═════ Data provided
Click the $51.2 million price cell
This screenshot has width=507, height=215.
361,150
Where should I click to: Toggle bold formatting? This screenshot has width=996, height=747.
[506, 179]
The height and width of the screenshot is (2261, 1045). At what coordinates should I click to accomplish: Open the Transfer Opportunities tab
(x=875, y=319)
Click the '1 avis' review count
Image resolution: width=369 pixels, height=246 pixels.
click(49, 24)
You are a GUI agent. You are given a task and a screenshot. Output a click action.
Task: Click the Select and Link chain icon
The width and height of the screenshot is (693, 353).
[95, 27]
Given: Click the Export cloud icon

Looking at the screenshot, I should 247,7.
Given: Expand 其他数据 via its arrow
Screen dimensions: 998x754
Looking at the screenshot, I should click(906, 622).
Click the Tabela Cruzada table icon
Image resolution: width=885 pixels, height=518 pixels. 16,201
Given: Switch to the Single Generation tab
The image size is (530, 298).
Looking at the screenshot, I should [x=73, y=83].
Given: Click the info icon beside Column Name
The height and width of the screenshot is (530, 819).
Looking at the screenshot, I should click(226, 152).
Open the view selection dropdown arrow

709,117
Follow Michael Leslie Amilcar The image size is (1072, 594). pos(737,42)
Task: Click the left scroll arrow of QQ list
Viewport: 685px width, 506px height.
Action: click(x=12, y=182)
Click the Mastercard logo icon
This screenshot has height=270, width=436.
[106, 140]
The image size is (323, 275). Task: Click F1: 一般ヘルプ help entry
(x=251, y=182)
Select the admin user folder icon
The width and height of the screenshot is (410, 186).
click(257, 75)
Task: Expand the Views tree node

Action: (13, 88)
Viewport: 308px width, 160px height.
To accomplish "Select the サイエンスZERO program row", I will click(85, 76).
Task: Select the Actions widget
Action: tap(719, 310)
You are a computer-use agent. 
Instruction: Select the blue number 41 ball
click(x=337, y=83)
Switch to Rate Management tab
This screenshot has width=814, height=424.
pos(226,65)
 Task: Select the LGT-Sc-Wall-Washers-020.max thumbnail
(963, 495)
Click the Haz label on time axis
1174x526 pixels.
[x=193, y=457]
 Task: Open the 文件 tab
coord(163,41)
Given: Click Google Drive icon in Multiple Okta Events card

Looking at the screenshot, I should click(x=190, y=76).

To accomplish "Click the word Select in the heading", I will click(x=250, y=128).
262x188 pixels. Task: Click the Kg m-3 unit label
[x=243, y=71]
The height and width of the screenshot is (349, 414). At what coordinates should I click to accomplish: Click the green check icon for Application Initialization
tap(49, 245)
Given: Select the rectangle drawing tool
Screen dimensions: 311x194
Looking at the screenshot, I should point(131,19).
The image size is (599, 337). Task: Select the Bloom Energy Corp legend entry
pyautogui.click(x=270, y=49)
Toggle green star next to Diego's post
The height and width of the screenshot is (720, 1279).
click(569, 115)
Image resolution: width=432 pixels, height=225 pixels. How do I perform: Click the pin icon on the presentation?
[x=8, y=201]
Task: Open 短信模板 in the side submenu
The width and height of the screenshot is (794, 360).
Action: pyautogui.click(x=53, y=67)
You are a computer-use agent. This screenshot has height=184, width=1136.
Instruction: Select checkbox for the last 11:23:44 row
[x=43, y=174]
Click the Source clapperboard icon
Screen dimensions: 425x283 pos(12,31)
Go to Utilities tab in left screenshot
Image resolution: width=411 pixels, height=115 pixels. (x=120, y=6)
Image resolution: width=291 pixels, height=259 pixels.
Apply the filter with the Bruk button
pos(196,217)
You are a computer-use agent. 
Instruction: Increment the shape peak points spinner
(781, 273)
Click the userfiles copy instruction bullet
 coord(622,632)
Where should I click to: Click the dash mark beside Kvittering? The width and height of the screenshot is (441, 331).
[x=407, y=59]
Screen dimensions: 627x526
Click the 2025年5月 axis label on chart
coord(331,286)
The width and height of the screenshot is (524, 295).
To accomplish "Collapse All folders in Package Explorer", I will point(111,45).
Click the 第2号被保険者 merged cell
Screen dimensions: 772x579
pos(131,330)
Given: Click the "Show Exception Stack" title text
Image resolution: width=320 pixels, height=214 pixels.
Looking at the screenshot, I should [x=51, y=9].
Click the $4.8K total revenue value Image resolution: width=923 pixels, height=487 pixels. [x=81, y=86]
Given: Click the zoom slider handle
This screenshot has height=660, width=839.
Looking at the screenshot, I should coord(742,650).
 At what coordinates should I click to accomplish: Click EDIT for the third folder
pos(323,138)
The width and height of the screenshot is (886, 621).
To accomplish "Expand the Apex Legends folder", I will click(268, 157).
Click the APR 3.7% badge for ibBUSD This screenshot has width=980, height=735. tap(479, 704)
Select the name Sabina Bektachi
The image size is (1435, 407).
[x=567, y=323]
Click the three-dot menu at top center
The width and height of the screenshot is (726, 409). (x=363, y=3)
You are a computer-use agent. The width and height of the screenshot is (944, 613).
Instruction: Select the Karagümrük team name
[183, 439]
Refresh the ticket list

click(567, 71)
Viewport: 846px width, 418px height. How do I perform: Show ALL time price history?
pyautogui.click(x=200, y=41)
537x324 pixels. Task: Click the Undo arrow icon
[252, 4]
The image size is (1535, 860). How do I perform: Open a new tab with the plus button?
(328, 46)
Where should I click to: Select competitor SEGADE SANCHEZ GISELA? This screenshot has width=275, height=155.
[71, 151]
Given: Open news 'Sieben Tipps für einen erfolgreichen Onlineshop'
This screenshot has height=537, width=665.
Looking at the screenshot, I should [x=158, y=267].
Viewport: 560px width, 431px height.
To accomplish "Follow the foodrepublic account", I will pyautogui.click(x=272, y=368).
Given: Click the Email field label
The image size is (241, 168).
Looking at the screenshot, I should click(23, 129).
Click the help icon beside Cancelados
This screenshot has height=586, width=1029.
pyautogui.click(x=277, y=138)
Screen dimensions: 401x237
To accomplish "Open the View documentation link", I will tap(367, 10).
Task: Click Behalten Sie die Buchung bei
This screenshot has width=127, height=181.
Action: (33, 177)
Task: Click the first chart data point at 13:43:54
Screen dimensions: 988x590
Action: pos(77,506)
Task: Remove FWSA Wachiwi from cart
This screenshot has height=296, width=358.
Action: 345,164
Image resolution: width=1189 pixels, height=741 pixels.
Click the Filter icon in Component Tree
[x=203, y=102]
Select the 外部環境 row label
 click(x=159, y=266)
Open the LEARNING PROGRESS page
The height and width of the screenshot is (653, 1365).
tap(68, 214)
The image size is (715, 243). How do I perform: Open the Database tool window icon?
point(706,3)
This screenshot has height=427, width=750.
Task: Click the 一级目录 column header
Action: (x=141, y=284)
══════════
Reproduce the full block of data exactly, omitting nothing.

→ **Exercise response**
Click the $51.2 million price cell
This screenshot has width=507, height=215.
361,150
Where should I click to: Toggle bold formatting? This screenshot has width=996, height=747.
[506, 179]
The height and width of the screenshot is (2261, 1045). At what coordinates should I click to accomplish: Open the Transfer Opportunities tab
(x=875, y=319)
Click the '1 avis' review count
Image resolution: width=369 pixels, height=246 pixels.
click(49, 24)
You are a GUI agent. You are given a task and a screenshot. Output a click action.
Task: Click the Select and Link chain icon
The width and height of the screenshot is (693, 353).
[95, 27]
Given: Click the Export cloud icon

Looking at the screenshot, I should 247,7.
Given: Expand 其他数据 via its arrow
Screen dimensions: 998x754
Looking at the screenshot, I should click(906, 622).
Click the Tabela Cruzada table icon
Image resolution: width=885 pixels, height=518 pixels. 16,201
Given: Switch to the Single Generation tab
The image size is (530, 298).
Looking at the screenshot, I should [x=73, y=83].
Given: Click the info icon beside Column Name
The height and width of the screenshot is (530, 819).
Looking at the screenshot, I should click(226, 152).
Open the view selection dropdown arrow

709,117
Follow Michael Leslie Amilcar The image size is (1072, 594). pos(737,42)
Task: Click the left scroll arrow of QQ list
Viewport: 685px width, 506px height.
Action: click(x=12, y=182)
Click the Mastercard logo icon
This screenshot has height=270, width=436.
[106, 140]
The image size is (323, 275). Task: Click F1: 一般ヘルプ help entry
(x=251, y=182)
Select the admin user folder icon
The width and height of the screenshot is (410, 186).
click(257, 75)
Task: Expand the Views tree node

Action: (13, 88)
Viewport: 308px width, 160px height.
To accomplish "Select the サイエンスZERO program row", I will click(85, 76).
Task: Select the Actions widget
Action: tap(719, 310)
You are a computer-use agent. 
Instruction: Select the blue number 41 ball
click(x=337, y=83)
Switch to Rate Management tab
This screenshot has width=814, height=424.
pos(226,65)
 Task: Select the LGT-Sc-Wall-Washers-020.max thumbnail
(963, 495)
Click the Haz label on time axis
1174x526 pixels.
[x=193, y=457]
 Task: Open the 文件 tab
coord(163,41)
Given: Click Google Drive icon in Multiple Okta Events card

Looking at the screenshot, I should click(x=190, y=76).

To accomplish "Click the word Select in the heading", I will click(x=250, y=128).
262x188 pixels. Task: Click the Kg m-3 unit label
[x=243, y=71]
The height and width of the screenshot is (349, 414). At what coordinates should I click to accomplish: Click the green check icon for Application Initialization
tap(49, 245)
Given: Select the rectangle drawing tool
Screen dimensions: 311x194
Looking at the screenshot, I should point(131,19).
The image size is (599, 337). Task: Select the Bloom Energy Corp legend entry
pyautogui.click(x=270, y=49)
Toggle green star next to Diego's post
The height and width of the screenshot is (720, 1279).
click(569, 115)
Image resolution: width=432 pixels, height=225 pixels. How do I perform: Click the pin icon on the presentation?
[x=8, y=201]
Task: Open 短信模板 in the side submenu
The width and height of the screenshot is (794, 360).
Action: pyautogui.click(x=53, y=67)
You are a computer-use agent. This screenshot has height=184, width=1136.
Instruction: Select checkbox for the last 11:23:44 row
[x=43, y=174]
Click the Source clapperboard icon
Screen dimensions: 425x283 pos(12,31)
Go to Utilities tab in left screenshot
Image resolution: width=411 pixels, height=115 pixels. (x=120, y=6)
Image resolution: width=291 pixels, height=259 pixels.
Apply the filter with the Bruk button
pos(196,217)
You are a computer-use agent. 
Instruction: Increment the shape peak points spinner
(781, 273)
Click the userfiles copy instruction bullet
 coord(622,632)
Where should I click to: Click the dash mark beside Kvittering? The width and height of the screenshot is (441, 331).
[x=407, y=59]
Screen dimensions: 627x526
Click the 2025年5月 axis label on chart
coord(331,286)
The width and height of the screenshot is (524, 295).
To accomplish "Collapse All folders in Package Explorer", I will point(111,45).
Click the 第2号被保険者 merged cell
Screen dimensions: 772x579
pos(131,330)
Given: Click the "Show Exception Stack" title text
Image resolution: width=320 pixels, height=214 pixels.
Looking at the screenshot, I should [x=51, y=9].
Click the $4.8K total revenue value Image resolution: width=923 pixels, height=487 pixels. [x=81, y=86]
Given: Click the zoom slider handle
This screenshot has height=660, width=839.
Looking at the screenshot, I should coord(742,650).
 At what coordinates should I click to accomplish: Click EDIT for the third folder
pos(323,138)
The width and height of the screenshot is (886, 621).
To accomplish "Expand the Apex Legends folder", I will click(268, 157).
Click the APR 3.7% badge for ibBUSD This screenshot has width=980, height=735. tap(479, 704)
Select the name Sabina Bektachi
The image size is (1435, 407).
[x=567, y=323]
Click the three-dot menu at top center
The width and height of the screenshot is (726, 409). (x=363, y=3)
You are a computer-use agent. The width and height of the screenshot is (944, 613).
Instruction: Select the Karagümrük team name
[183, 439]
Refresh the ticket list

click(567, 71)
Viewport: 846px width, 418px height. How do I perform: Show ALL time price history?
pyautogui.click(x=200, y=41)
537x324 pixels. Task: Click the Undo arrow icon
[252, 4]
The image size is (1535, 860). How do I perform: Open a new tab with the plus button?
(328, 46)
Where should I click to: Select competitor SEGADE SANCHEZ GISELA? This screenshot has width=275, height=155.
[71, 151]
Given: Open news 'Sieben Tipps für einen erfolgreichen Onlineshop'
This screenshot has height=537, width=665.
Looking at the screenshot, I should [x=158, y=267].
Viewport: 560px width, 431px height.
To accomplish "Follow the foodrepublic account", I will pyautogui.click(x=272, y=368).
Given: Click the Email field label
The image size is (241, 168).
Looking at the screenshot, I should click(23, 129).
Click the help icon beside Cancelados
This screenshot has height=586, width=1029.
pyautogui.click(x=277, y=138)
Screen dimensions: 401x237
To accomplish "Open the View documentation link", I will tap(367, 10).
Task: Click Behalten Sie die Buchung bei
This screenshot has width=127, height=181.
Action: (33, 177)
Task: Click the first chart data point at 13:43:54
Screen dimensions: 988x590
Action: pos(77,506)
Task: Remove FWSA Wachiwi from cart
This screenshot has height=296, width=358.
Action: 345,164
Image resolution: width=1189 pixels, height=741 pixels.
Click the Filter icon in Component Tree
[x=203, y=102]
Select the 外部環境 row label
 click(x=159, y=266)
Open the LEARNING PROGRESS page
The height and width of the screenshot is (653, 1365).
tap(68, 214)
The image size is (715, 243). How do I perform: Open the Database tool window icon?
point(706,3)
This screenshot has height=427, width=750.
Task: Click the 一级目录 column header
Action: (x=141, y=284)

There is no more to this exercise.